At the same time that he wrote to Peter Stokys, the Archbishop sent a letter to Chancellor Rygge, expressing his surprise at the favour which had been shown by him to Master Nicholas Hereford—who had just been appointed to preach before the University—exhorting him thenceforth to amend his ways, lest he should himself appear to be one of the heretical sect, and it should be "our duty thereon to exercise our authority against you." And the Chancellor is enjoined to assist Stokys in giving publicity to the Archbishop's denunciation.

Courtenay was grimly in earnest: but he had some trouble yet before he could make his will prevail. After receiving his letter, Dr. Rygge appointed Repyngdon, another Wycliffite, to preach before the University. It is evident that he was only interpreting the spirit of Oxford, so far as the academic element was concerned. The Lollards, as they now began to be generally called, were in favour; the University men would not hear them ill spoken of, and applauded those who did them honour. Rygge gave Stokys no active assistance, and the Carmelite wrote to Courtenay saying that he dare not carry out his behests for fear of death. The defiance was open and aggressive. Not only did Repyngdon call the men who had been condemned by Courtenay holy priests, and contrast their morality with the abuses which were rife amongst the wealthier clergy, but when Stokys came into the schools and prepared to inhibit him in the name of the Archbishop, the scholars drew their arms and threatened his life. Then he hurried back to London, leaving the Wycliffites masters of the field. Courtenay, naturally enraged at this resistance to his authority, sent such an urgent summons to the Chancellor, calling upon him to attend the adjourned meeting of the Synod on June 12th, that Rygge did not venture to disobey.

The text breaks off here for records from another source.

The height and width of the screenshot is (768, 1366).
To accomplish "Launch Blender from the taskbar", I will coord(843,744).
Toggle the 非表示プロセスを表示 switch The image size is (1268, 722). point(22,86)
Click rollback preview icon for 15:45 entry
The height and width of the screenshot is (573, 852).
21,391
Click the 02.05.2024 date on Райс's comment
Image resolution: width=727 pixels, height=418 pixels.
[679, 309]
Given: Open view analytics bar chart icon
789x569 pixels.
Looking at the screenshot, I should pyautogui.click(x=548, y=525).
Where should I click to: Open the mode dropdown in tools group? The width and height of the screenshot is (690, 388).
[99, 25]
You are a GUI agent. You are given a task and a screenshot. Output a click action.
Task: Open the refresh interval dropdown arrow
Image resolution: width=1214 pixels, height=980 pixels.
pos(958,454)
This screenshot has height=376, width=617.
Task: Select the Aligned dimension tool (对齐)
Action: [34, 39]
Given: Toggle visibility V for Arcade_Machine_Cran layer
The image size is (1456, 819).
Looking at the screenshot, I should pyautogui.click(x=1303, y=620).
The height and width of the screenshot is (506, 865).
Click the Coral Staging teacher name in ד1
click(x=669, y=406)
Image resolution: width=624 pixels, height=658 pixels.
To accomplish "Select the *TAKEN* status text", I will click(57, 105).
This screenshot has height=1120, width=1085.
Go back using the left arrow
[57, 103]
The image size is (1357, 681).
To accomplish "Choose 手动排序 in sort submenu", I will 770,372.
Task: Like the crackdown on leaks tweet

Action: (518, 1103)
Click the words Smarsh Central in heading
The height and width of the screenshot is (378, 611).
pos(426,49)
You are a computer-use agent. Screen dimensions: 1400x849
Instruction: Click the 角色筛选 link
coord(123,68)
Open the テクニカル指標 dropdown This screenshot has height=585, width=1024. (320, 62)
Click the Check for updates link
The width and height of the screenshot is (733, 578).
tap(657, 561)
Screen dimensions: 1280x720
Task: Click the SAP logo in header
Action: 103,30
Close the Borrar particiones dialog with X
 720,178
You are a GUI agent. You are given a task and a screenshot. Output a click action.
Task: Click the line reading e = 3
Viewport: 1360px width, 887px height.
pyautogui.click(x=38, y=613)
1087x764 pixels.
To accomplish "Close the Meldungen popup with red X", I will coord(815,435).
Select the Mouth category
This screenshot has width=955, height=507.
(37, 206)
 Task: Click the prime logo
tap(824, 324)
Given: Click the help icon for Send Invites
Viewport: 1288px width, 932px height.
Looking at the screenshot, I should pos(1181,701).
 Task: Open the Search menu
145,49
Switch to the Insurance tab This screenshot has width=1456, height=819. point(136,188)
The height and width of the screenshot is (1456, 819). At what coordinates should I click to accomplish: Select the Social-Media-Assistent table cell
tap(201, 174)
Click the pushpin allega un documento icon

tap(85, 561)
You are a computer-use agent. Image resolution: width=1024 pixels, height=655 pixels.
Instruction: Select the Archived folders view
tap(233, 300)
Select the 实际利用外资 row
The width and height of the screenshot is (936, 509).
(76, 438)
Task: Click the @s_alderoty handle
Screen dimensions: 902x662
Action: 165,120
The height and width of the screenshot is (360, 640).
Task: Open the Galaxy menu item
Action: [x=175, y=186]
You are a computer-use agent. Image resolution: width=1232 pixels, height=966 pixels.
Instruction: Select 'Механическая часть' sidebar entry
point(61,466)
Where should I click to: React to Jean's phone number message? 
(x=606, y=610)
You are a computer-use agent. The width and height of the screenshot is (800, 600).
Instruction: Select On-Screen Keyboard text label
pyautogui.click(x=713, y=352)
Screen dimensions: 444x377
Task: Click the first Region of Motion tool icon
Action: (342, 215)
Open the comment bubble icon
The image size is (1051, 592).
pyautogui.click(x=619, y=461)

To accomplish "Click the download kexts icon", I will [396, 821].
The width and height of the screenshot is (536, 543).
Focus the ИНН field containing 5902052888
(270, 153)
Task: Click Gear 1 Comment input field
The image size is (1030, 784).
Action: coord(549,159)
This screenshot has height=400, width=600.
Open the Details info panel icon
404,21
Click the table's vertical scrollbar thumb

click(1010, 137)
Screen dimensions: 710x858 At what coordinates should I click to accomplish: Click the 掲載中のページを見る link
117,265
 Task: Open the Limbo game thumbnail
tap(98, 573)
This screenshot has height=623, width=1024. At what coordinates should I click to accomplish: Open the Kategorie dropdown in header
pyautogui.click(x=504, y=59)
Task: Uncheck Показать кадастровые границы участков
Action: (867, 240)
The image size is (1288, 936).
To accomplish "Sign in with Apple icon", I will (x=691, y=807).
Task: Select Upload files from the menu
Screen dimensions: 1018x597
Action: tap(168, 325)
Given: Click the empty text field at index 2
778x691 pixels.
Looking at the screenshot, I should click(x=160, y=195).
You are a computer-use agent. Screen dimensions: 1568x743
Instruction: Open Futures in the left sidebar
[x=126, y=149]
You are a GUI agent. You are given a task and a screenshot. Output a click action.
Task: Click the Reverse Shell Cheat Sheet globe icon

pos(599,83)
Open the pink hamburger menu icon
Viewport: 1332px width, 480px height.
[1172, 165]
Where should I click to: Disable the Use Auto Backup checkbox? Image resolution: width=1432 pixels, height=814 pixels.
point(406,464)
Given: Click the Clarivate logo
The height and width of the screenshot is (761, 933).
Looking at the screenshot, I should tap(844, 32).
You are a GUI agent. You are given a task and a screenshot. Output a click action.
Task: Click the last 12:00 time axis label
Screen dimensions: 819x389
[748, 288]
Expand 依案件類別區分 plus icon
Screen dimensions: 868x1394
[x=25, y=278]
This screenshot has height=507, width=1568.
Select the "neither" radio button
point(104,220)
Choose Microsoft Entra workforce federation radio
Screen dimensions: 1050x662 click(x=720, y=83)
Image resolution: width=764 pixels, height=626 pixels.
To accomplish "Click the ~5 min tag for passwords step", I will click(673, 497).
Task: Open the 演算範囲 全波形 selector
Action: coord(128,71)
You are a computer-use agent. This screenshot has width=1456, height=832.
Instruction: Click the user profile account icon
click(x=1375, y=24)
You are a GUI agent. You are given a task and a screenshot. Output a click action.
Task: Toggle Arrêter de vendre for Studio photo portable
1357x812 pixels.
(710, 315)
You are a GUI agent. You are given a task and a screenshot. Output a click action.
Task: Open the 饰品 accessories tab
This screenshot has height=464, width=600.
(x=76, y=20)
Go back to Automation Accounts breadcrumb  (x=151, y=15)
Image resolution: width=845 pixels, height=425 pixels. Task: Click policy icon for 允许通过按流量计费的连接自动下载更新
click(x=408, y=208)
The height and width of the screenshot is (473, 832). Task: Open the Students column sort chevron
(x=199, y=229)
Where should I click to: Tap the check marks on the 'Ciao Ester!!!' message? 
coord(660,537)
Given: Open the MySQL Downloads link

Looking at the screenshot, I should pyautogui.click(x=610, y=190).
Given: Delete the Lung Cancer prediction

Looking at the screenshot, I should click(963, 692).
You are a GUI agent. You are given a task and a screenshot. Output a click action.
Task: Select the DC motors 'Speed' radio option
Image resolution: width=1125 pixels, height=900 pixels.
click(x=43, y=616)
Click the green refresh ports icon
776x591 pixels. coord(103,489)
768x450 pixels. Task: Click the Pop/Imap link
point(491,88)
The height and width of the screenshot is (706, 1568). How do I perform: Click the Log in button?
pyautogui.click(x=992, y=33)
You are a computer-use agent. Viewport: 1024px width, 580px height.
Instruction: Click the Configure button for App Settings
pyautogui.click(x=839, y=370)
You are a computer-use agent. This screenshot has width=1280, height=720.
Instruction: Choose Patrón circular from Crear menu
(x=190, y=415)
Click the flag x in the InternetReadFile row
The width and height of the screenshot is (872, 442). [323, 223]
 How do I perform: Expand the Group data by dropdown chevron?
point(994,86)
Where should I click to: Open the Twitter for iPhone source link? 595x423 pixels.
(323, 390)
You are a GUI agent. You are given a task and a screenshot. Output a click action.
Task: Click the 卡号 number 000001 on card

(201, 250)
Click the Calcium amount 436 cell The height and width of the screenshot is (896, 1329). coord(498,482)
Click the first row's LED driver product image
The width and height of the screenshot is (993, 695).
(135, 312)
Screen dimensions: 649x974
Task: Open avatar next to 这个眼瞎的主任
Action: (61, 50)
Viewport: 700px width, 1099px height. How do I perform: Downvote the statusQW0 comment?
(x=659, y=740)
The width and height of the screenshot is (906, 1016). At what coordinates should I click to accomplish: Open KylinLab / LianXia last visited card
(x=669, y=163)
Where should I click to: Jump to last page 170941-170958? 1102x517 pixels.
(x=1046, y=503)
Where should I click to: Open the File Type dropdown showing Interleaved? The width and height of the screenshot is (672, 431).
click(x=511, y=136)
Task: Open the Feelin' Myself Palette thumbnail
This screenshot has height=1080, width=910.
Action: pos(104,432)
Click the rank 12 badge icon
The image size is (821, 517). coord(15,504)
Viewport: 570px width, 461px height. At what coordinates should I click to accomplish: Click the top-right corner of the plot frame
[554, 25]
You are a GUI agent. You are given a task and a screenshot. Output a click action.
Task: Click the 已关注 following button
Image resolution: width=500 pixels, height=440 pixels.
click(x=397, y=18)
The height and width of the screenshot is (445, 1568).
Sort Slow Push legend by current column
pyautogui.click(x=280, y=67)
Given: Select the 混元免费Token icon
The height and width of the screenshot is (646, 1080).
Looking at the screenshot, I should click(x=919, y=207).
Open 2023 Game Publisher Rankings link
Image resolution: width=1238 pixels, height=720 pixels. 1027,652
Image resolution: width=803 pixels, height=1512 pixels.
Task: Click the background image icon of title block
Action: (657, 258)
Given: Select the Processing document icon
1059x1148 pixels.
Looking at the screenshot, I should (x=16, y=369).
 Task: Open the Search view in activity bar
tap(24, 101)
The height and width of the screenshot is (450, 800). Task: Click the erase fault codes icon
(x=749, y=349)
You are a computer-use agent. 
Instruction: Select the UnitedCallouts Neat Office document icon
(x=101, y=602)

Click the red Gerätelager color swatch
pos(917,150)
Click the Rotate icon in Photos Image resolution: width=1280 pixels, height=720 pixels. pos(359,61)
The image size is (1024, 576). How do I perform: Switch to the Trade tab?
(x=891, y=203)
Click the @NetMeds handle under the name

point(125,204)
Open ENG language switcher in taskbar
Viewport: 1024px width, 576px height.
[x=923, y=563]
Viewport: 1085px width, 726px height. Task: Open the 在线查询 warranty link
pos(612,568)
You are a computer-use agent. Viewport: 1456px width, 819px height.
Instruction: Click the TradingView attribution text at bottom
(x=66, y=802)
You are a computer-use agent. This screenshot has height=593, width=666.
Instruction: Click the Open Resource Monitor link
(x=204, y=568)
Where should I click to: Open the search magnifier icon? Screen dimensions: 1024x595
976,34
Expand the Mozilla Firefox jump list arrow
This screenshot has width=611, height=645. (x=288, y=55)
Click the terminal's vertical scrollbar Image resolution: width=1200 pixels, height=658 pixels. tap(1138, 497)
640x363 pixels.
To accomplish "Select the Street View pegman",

By way of celebrating the long-desired condemnation of the teaching of Wyclif—which was completed at the first sitting of the Synod—and possibly at the same time commemorating the irruption of the peasants and the murder of Sudbury, the bishops and clergy determined upon a grand open-air procession on Whitsunday. The people of London were already keen for a pageant of any kind, and they gathered together in crowds to see the priests and devout laymen marching barefoot through the city and suburbs, chaunting the litany and penitential psalms. After the procession John Kynyngham, the Carmelite Friar (who is said to have been John of Gaunt's confessor, though he certainly had no sympathy with the Duke's admiration for Wyclif—against whose Latin treatise De Esse he had argued long and drily twenty years ago), preached a sermon before his brethren of the Synod, and publicly repeated their condemnation of the Oxford heresies. He pointed the moral of the great act of expiation which had just been performed for the violated sanctity of the mass; and, if the reports of his friends are to be believed, he effected at least one noteworthy conversion. A certain Cornelius Clonne, an old soldier and a Lollard, was turned from the error of his ways; and so strongly was he affected by the exposure of Wyclif's blasphemies that on the following day, whilst attending mass in the church of the Black Friars, he saw with his own eyes . . . Perhaps there is no need to repeat exactly what he saw; but it was a conclusive argument against both Wyclif and the orthodox clergy; for, if it was not material bread and wine, it was just as little the accidents of the consecrated host without a subject.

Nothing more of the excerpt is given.